Pragmatic recommendations based on clean coding principles for teams working on TypeScript/JavaScript web application.
📖 Read the GitBook: https://thekarel.gitbook.io/best-practices/
📌 An example implementation is available at thekarel/best-practices-example
This is a collection of recommendations, best practices and concepts about efficiently developing web applications with TypeScript/JavaScript. These ideas can serve as a solid baseline for teams interested in product quality, timely delivery and sustainable development.
At the basic level, this document can serve as a blueprint for groups and leads to establish their bespoke ways of working. I firmly believe that successful development teams have a comprehensive set of best-practices from the very beginning. A solid baseline provides confidence and productivity.
Even without tailoring to your particular situation, these ideas can make software development more efficient and more enjoyable.
The basic principles can guide you when making day to day decisions. You can assess how changes align with the business goals, the social nature of software development, the protection of your team's attention capital and the need for simplicity.
This document promotes a very business-domain centric view of software. Explicitly separating parts of your codebase to follow the business thinking will help with maintainability immensely. Such architecture aligns nicely with the separation of concerns too. Writing and reading your source code will become easier.
There are many ways to solve a problem, and this is especially true in today's flourishing JavaScript ecosystem. At the same time, I believe that not all solutions are equally beneficial to your team or the product you're building. I've collected various ideas about structural decisions (such as monorepo, monolith), the source code (formatting, folder structure, and so on) and some more specific tools (logging, git). These ideas were all selected and adjusted to align with the basic principles mentioned before.

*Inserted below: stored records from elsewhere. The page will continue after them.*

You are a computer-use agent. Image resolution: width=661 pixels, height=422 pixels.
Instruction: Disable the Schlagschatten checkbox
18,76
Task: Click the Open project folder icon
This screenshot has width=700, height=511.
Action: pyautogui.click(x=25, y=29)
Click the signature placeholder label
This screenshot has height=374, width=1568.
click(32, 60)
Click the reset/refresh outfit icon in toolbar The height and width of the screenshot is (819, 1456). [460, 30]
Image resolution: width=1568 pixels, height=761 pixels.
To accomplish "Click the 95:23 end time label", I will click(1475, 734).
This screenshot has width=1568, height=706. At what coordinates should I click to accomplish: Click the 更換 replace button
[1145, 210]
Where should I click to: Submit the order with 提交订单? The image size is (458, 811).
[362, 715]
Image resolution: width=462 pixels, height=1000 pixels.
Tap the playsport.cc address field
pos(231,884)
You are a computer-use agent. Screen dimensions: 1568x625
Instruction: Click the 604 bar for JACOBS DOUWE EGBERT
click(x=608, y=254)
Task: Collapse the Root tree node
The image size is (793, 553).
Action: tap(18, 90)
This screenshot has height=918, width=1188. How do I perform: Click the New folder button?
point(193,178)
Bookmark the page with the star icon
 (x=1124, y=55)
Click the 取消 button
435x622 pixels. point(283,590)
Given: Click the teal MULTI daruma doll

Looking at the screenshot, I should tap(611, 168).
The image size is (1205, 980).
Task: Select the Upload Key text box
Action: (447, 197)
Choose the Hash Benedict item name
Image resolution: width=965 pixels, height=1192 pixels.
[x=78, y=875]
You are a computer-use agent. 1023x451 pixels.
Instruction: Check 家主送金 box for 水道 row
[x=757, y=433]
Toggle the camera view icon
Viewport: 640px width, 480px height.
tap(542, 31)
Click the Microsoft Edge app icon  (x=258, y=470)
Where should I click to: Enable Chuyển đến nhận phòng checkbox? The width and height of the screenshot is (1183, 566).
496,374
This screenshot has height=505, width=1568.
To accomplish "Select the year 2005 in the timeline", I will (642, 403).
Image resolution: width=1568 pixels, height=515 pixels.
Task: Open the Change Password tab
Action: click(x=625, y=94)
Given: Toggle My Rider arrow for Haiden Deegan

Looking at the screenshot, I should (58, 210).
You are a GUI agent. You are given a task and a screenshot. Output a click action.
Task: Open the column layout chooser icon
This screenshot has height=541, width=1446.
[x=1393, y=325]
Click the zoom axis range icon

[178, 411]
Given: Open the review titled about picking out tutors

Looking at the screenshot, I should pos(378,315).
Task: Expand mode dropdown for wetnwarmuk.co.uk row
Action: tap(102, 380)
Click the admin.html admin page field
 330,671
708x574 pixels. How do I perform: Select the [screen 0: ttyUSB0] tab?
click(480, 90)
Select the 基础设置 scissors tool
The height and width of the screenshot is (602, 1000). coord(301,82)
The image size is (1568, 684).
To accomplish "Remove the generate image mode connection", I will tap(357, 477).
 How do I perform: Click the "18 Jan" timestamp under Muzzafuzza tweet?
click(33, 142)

There is a separate section dedicated to testing. The aim, once again, is to keep the testing effort aligned with the basic considerations: creating and releasing better products.
The ideas presented here are not all new. What I've tried to do is to show them pragmatically, in the context of modern enterprise web app development.
Finally, this document is not a replacement for knowledge of programming languages. The assumption is that you are a competent JavaScript developer and are comfortable using the tools and techniques mentioned here.